Il parle du Chemin avec une majuscule, comme une personne spirituelle. « Il est une force. Il s’impose, il vous saisit, vous violente et vous façonne. » Au terme de son itinéraire, le jacquaire a appris à connaître la liberté en perdant tout.
Le livre est bien écrit, souvent truculent. Mais l’expérience qu’il décrit est celle d’un épuisement, de l’élimination progressive de la pensée et du désir à force de fatigue, de maux de pieds, de nuits rendues blanches par les ronfleurs, de crasse et de puanteur. Une expérience plus bouddhiste, en vérité, que chrétienne.
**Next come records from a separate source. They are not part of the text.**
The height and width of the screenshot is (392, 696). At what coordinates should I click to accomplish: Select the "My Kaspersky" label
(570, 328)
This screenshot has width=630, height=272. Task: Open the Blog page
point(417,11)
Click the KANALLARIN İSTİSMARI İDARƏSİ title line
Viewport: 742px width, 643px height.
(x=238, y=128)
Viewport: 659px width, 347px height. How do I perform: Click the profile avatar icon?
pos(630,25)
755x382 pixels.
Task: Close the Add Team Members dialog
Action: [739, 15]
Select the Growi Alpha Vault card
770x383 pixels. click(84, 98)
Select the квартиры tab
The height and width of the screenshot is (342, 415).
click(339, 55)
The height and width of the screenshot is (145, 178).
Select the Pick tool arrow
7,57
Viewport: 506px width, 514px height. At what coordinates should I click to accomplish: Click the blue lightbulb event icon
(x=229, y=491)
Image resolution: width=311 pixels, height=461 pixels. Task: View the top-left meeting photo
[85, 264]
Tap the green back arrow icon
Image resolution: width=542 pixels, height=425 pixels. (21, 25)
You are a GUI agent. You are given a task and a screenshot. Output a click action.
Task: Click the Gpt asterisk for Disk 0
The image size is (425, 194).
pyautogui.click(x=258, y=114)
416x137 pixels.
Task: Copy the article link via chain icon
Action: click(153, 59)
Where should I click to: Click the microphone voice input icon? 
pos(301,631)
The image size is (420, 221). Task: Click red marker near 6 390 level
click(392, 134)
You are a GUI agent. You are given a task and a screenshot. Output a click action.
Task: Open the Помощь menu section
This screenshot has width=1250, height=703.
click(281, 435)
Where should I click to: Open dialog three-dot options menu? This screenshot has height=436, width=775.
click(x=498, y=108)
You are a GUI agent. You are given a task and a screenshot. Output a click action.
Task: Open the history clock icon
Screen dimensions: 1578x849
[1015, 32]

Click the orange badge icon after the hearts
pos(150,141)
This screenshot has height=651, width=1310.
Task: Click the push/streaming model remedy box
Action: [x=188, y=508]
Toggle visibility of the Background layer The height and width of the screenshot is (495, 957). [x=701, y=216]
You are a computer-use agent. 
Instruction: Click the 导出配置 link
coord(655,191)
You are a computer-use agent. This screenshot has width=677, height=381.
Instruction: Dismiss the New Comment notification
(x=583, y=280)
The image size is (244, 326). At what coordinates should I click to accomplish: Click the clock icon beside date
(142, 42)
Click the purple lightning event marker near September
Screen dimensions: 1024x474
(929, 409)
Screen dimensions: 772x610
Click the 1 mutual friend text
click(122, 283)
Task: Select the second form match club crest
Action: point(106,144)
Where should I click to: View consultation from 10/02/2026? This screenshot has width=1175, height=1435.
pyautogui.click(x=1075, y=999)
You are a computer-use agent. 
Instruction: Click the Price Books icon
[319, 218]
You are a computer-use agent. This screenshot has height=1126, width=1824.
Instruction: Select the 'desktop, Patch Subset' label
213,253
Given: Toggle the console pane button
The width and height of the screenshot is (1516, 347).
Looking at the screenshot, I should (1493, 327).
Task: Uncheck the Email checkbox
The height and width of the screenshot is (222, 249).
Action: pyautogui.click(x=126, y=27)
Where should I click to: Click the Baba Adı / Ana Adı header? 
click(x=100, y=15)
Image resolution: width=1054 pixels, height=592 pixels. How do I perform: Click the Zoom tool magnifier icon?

En Cantabrie, à force de marcher de long de nationales jonchées de détritus, « le marcheur prend conscience pour la première fois qu’il est lui-même un déchet. Sa lenteur l’exclut de la vie commune et fait de lui une chose sans importance que l’on éclabousse, que l’on assourdit de klaxon et qu’au besoin on écrase (…) À l’avancée horizontale très lente de la marche s’ajoute cette descente non moins progressive dans l’opinion qu’on a de soi-même – ou plutôt que les autres ont de vous. Car il est assez trivial de dire (mais assez rare de l’éprouver soi-même) que l’extrême humilité est une des voies de l’orgueil. À mesure qu’il se diminue, le pèlerin se sent fort et presque invincible. La toute-puissance n’est jamais loin de la plus complète ascèse. C’est en réfléchissant à cela qu’on approche peu à peu le véritable secret du Chemin (…) »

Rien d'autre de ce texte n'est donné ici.